── Given data

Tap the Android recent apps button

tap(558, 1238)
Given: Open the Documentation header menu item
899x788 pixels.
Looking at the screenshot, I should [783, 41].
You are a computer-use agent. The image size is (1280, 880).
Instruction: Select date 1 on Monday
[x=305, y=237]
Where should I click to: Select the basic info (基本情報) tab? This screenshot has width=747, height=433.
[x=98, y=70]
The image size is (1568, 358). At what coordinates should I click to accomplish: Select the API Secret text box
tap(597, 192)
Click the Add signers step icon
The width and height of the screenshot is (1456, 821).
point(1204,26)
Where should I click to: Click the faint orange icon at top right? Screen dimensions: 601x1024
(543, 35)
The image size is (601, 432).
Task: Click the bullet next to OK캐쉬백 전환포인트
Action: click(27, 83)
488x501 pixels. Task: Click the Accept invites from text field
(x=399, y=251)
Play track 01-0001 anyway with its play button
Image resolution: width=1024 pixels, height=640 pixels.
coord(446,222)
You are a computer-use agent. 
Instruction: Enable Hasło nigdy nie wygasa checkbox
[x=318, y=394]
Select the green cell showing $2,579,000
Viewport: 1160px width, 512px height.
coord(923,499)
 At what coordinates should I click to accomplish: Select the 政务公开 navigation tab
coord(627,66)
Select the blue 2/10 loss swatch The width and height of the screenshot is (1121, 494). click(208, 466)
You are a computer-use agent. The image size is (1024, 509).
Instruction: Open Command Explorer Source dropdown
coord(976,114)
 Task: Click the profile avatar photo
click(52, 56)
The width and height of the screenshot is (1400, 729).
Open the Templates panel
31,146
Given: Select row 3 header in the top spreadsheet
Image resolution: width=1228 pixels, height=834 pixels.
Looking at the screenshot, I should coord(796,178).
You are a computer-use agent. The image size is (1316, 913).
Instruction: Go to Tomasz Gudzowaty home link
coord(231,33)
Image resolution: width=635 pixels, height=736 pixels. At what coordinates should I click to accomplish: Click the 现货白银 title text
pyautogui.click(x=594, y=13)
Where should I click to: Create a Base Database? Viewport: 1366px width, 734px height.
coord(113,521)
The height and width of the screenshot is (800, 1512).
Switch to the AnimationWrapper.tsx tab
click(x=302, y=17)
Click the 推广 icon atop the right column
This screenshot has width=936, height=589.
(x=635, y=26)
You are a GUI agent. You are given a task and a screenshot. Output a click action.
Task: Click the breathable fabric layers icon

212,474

────

[Problem details]: Look at the records above. Copy every line where the string "header" occurs.

[Answer box]:
Given: Open the Documentation header menu item
Given: Select row 3 header in the top spreadsheet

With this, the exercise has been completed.